The upper computer 10 and the PLC control module 20 perform data interaction and are used for sending and receiving control words, a communication interface of the water purifier 40 to be tested is connected with the upper computer 10 through a data line, the TTL communication module 30 is used for converting a communication protocol between the water purifier 40 to be tested and the upper computer 10, and the PLC control module 20 controls the flow pressure testing system 50 and transmits test data to the upper computer.

In this embodiment, the TTL communication module is a URAT-485 communication module.
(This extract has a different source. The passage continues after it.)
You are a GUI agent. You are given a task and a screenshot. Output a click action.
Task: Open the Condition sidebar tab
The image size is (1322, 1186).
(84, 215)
A testing method of a water purification complete machine testing system based on TTL communication comprises the following steps:

(1) switching the control program of the computer board of the water purifier 40 to be tested into a gas detection test mode;

(2) the upper computer 10 performs data interaction with the water purifier 40 to be detected through the TTL communication module 30, converts TTL level signals into RS485 level signals, sends self-checking control words to a computer board control program of the water purifier 40 to be detected, runs self-checking frames corresponding to the self-checking control words according to the self-checking control words, frames response information and sends the response information back to the upper computer 10, and the upper computer 10 checks whether the function of the water purifier 40 to be detected is lost or not according to the content of the returned frames;

(3) repeating the step (2) until all the self-checking frames corresponding to the self-checking control words are tested and no abnormal function is lost, and ending the gas detection test mode;

(4) the PLC control module 20 controls to open all control valves of the front detection module 51 and the tail end detection module 52, the external air source device 60 charges compressed air into the water purifier 40 to be detected through the first air detection passage 51-1, the compressed air is discharged through the purified water port and the waste water port after being charged through the water inlet of the water purifier 40 to be detected, in the process of inflation, the air detection pressure regulating valve 51-4 is regulated to 7.5KG, the functional pressure regulating valve 51-8 is regulated to 3.5KG, and the inflation time lasts 30S, the proportional valve 51-5 is slowly pressurized to 7.5KG, meanwhile, the booster pump in the water purifier to be tested 40 is turned on, the upper computer 10 sends a booster pump detection control word to the computer board control program of the water purifier to be tested 40, the computer board control program of the water purifier to be tested 40 runs a detection frame corresponding to the booster pump detection control word, the response information is coded into frames and then sent back to the upper computer 10, and the upper computer 10 judges whether the function of the booster pump is lost or not according to the content of the returned frames;

(5) the PLC control module 20 controls to close the gas detection valve 51-6, stabilize the pressure for 20S, simultaneously close the booster pump of the water purifier 40 to be detected, continuously maintain the pressure for 150S after the pressure stabilization is finished, during which the first pressure sensor 51-9, the second pressure sensor 52-8 and the third pressure sensor 52-9 each monitor the pressure drop over the current path segment, and the monitoring data is fed back to the upper computer 10, the upper computer 10 judges whether the air tightness is qualified or not according to the pressure drop of each current passage section and the difference value between the maximum pressure and the minimum pressure, in the process, the upper computer 10 sends the heating plate detection control word to the computer board control program of the water purifier 40 to be detected, the computer board control program of the water purifier 40 to be detected runs the detection frame corresponding to the heating plate detection control word, the response information is sent back to the upper computer 10 after being framed, and the upper computer 10 judges whether the heating plate function is lost or not according to the content of the returned frame;

(6) after the airtightness test in the step (5) is completed, the PLC control module 20 controls to open the hot tank water supply valve in the water purifier 40 to be tested, at this time, the pressure of raw water in the water purifier 40 to be tested is released to the hot tank, and whether the function of the hot tank water supply valve is lost or not can be judged by monitoring the pressure drop of the current passage section through the first pressure sensor 51-9;

(7) and stopping the external air source device 60 from charging compressed air into the water purifier 40 to be detected, and detecting whether the first flow meter 52-6 and the second flow meter 52-7 can detect flow data when the pressure drop of the current passage section is less than 0.3PSI through the first pressure sensor 51-9, so as to judge whether the function of the normal-temperature water outlet valve in the water purifier 40 to be detected is lost.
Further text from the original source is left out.